- _Exercise brief_
For each entry below, please return its exact wording and leave out any picture.

- _Stored items_
####
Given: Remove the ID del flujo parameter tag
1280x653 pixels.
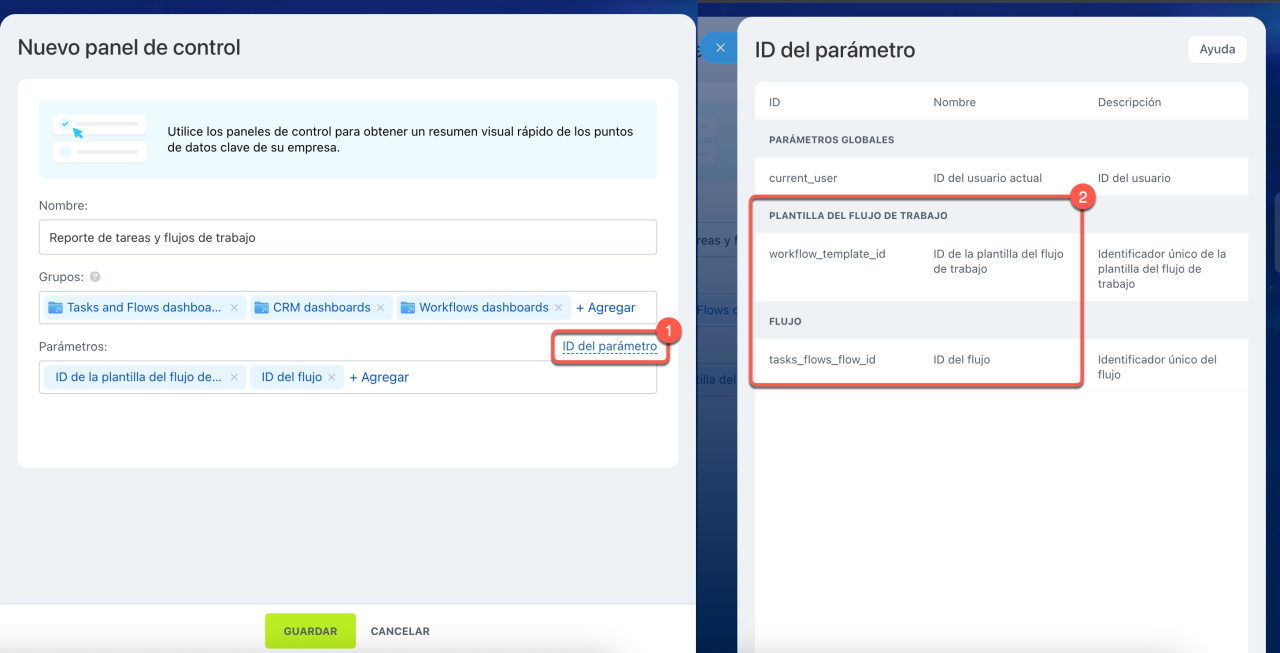Looking at the screenshot, I should click(x=332, y=378).
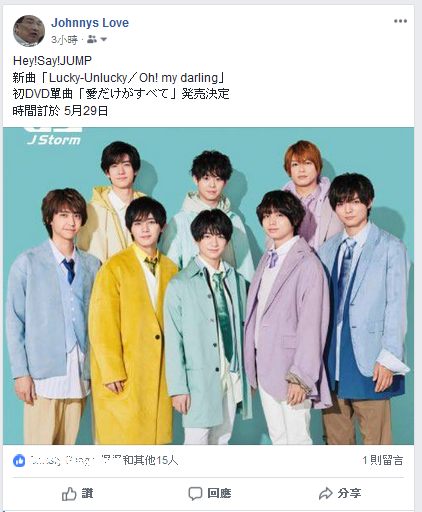Click the member wearing the yellow coat
The height and width of the screenshot is (512, 422).
pyautogui.click(x=133, y=320)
####
- _Reply_
Given: Remove the ID del flujo parameter tag
1280x653 pixels.
Looking at the screenshot, I should click(x=332, y=378).
Click the member wearing the yellow coat
The height and width of the screenshot is (512, 422).
pyautogui.click(x=133, y=320)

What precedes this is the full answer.